ひらログ

おひまつぶしにどうぞ。

 私が喫煙者なら煙草を吸いに出ていたところだ、と思う瞬間が今週は何度かあった。職場で苛立ちを覚えてしまうことが多かった。なぜ煙草を想像したかはわからない──吸えない、そして吸いたくない理由に事欠かないというのに。夜更けに見たベーシストの写真が脳裏に焼きついていたのかもしれない。

 私は腹を立てていた。謝罪の体をなさない謝罪を聞かされたときに。私の書いた文章を、外部のデザイナーがなんの断りもなく書き換えたときに。怒りを表明することによって全体の利益や自身の矜持が守られる場合もあるけれど、それには当てはまらないと判断した。だから、静かに腹を立てながら、腹を立てるのをやめたいと考えてもいた。

 怒りの感情とともに、からだの使いかたの癖を自覚した。神経を昂らせながらも話しつづけねばならないとき、声が思わず大きくなるのではなく、低くなること。それは(私の場合)周囲を威圧しないための抑制というより、いかなるときも冷静で理知的であるかのように見せかけたいという虚栄心に起因するらしいということ。待たされるより急かされるほうが、はるかに耐えがたいということ。

 昼寝のために置いてあるビーズクッションを抱えて揉んでみても、私は依然として不機嫌だった。「人はやわらかいものに触りながら怒れない」というわが仮説は、私自身によって否定された。
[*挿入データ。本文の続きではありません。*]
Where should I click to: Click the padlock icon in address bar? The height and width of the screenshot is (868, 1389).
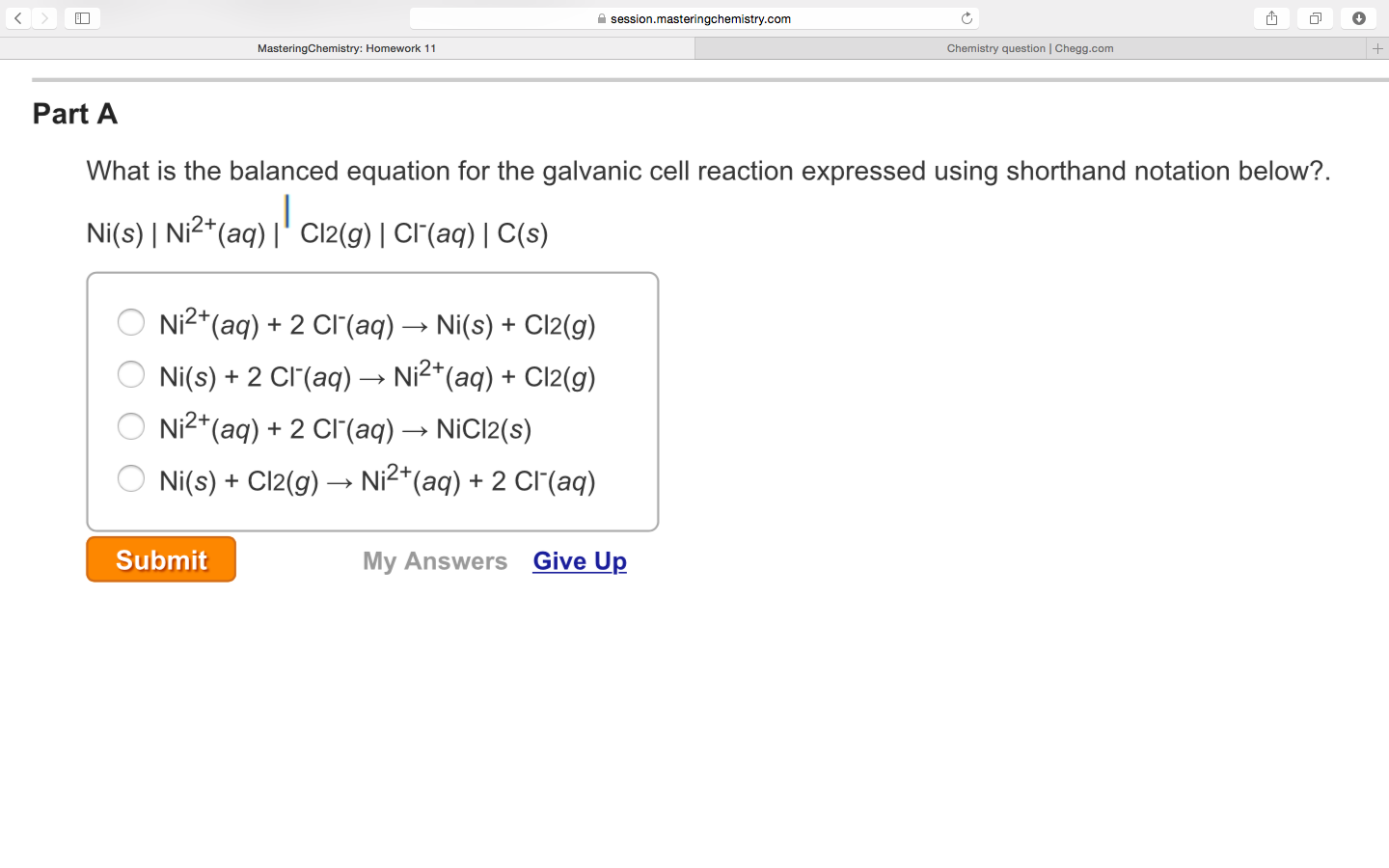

無関係の同僚に棘を撒き散らす前に、席を立って、裏の公園に逃れた。

 よどんだ息を吐ききって胴をへこませ、青臭い大気を吸い込んで肺を満たした。煙草ではないが、吐いて、吸って、吐いた。まとわりつく湿気を脱ぎ捨て、新しいのを羽織った。内と外にあるものの交換を試みた。そうして思考の代謝を促した。

 喫煙に相当するといってさしつかえない、私なりの小規模で儀式めいた習慣といえば、散歩とコーヒーだ。このふたつを私は、運動と喫食ではなく、呼吸のバリエーションのようなものととらえている。

 人肌は、生きているかぎり、ほのかににおう。私はしばしば、見えざる煙が皮膚から立ちのぼるところを想像する。気が塞ぐときには、その煙に埃と古い油が混じったかのような厭わしさと重苦しさを感じて、たまらず歩きだす。喉につかえているなにもかもを、風と汗に溶かして流す。出かけた先で、コーヒーを深く嗅ぐ。どちらかといえば苦いのが好みだ。肩と背中のゆるみきった心地がしたら、ふたたび歩きだす。帰るころには、部分的に脱皮した私になっている。